Sophie-Therese Trenka-Dalton
Heidelberger Kunstverein
Heidelberger Kunstverein
In early 2014, Sophie-Therese Trenka-Dalton spent three months on a residency in Dubai. This was no arbitrary choice. For some time, the Berlin artist has been working with motifs from the Arab world (ancient Mesopotamia, Assyria and Babylonia) and the interplay of hypermodern building projects and traditional architectural forms in Dubai. These were the themes of Dubayyland at Heidelberger Kunstverein, her first solo show at a major institution, including photographs, (readymade) installations, wall sculptures and a film – the result of her research and work in ‘Dubayy’ (once a common Western spelling).
Thematically, the exhibition was marked by a peculiar simultaneity of gigantomania and miniaturization, wide-open space and dense development. In the Kunstverein’s downstairs ‘Studio’ space, the show began with a colour photograph on the wall, cut into a circular shape, a picture of a helium balloon like those sold at fairgrounds. The balloon floats against a blue sky and has ‘U.A.E.’ printed on it for the United Arab Emirates. In the background is a blurred section of the dazzling 800-metre skyscraper the Burj Khalifa. It is impossible to tell how high or how far from the building the ballon was when Trenka-Dalton took the picture. This work (Balloon UAE, from the series Jumeirah, all works 2014) blurs proportions with a disorientating effect. A similar one was produced in a room to the right where Trenka-Dalton had arranged miniature crystal figures of the Burj Khalifa sold in Dubai souvenir shops on the stone floor (Burj Khalifa). Immediately above the tip of the central figure hung a golden keyring in the shape of a lead plummet – once used to measure vertical lines on building sites. The keyring was suspended from a thin gold chain from the glass atrium far above, guiding the visitor’s gaze up towards the sky (which was, of course, not such a beautiful blue as in Dubai).

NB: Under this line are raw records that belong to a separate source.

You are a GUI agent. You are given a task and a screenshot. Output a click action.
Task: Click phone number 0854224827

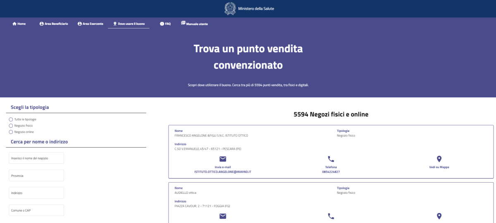331,171
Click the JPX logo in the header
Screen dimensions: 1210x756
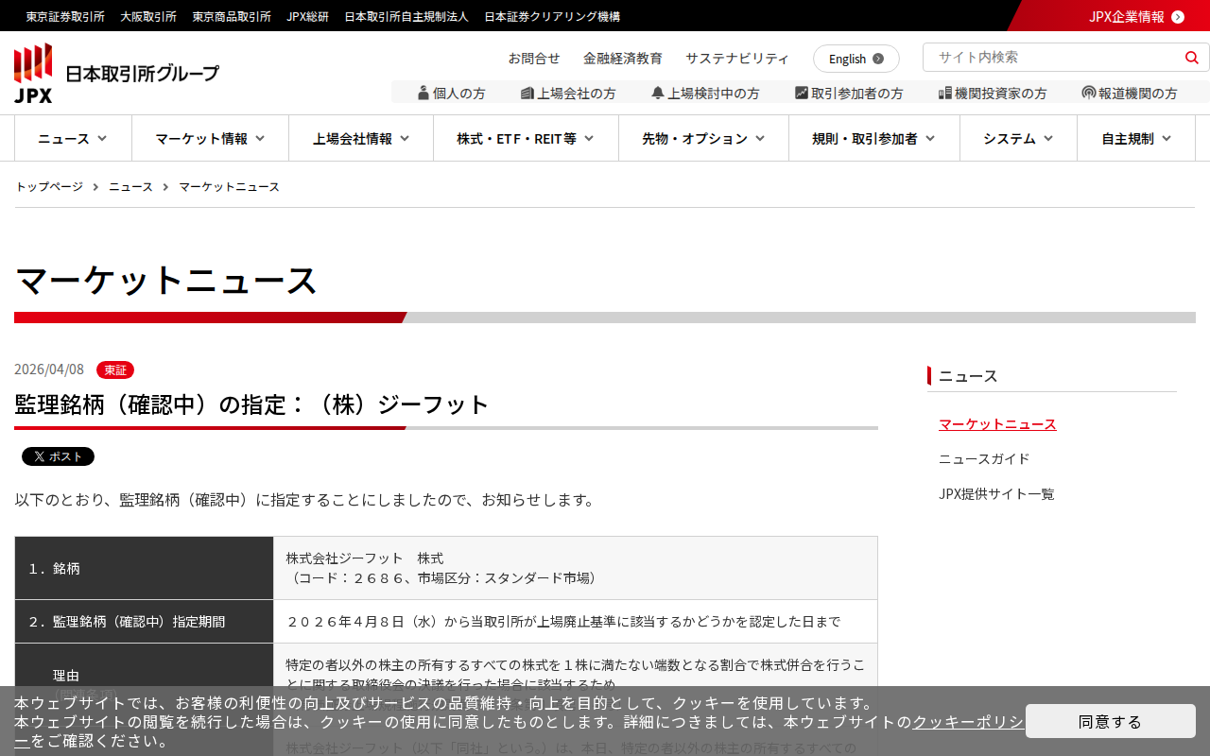click(116, 73)
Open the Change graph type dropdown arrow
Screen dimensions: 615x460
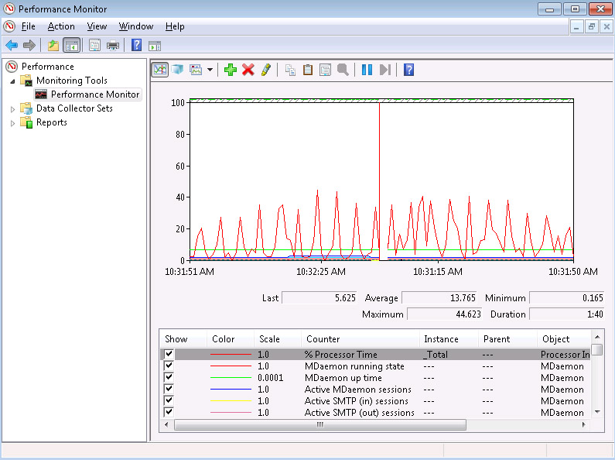point(210,70)
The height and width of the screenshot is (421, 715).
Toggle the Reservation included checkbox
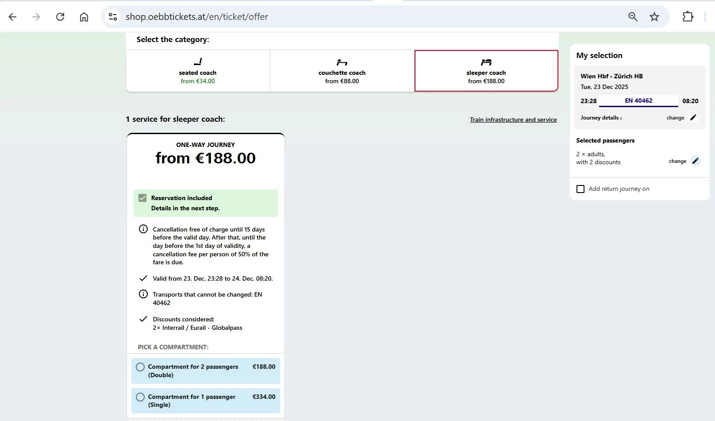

The way Trenka-Dalton works with proportion here cleverly reflects the experience of space in the emirate, where buildings of even the most record-breaking dimensions tend to be optically shrunk by the background of endless desert, cloudless skies and the Persian Gulf. This may also be why the sculptures on roundabouts in Dubai (and neighbouring emirates) tend to be so imposing – in order not to ‘disappear’. Trenka-Dalton has photographed a number of them, presented here in the book Roundabout Monuments of the UAE. They include sculptures of an oil lamp, coffeepots, a swordfish, an eagle – in the middle of a traffic island, as tall as a house. Curiously, Trenka-Dalton’s perfectly framed photographs rarely feature cars or people; she is clearly not interested in documenting ‘life’ in Dubai or exploring related issues (treatment of guest workers, status of women). Instead she shows Dubai ‘empty’ – as an accumulation of recurring shapes, arches and towers.
For the exhibition’s most impressive work, the 11-minute video NAKHEEL Palm Jebel Ali, Trenka-Dalton managed to sneak into the abandoned building site of the Palm Jebel Ali. In 2008, after the global financial crisis, work on two of the three planned island paradise resorts off Dubai’s coast (including Palm Jebel Ali) was halted by Nakheel Properties, Dubai’s state-owned real-estate firm. Trenka-Dalton positioned her video camera in rooms inside the abandoned sales centre for the complex, built to showcase the luxurious lifestyle offered by the island’s planned villas. One of the rooms, something like a health spa, already has a marble floor; the picture window looks out over heaps of sand that have been tipped into the sea; pigeons have made their home in the building’s domes, covering everything with their droppings.
The series of static shots, accompanied by the original audio, may recall the architecture films of Heinz Emigholz, but rather than a filmed inventory of legendary buildings, the aim here is to document sudden abandonment. When the money stopped flowing, everything was left where it lay. One image shows a shovel on the ground. With this eerie archaeology of the present, the artist has no need to be explicit about the merciless systems that bring forth such ruins. The pictures speak for themselves.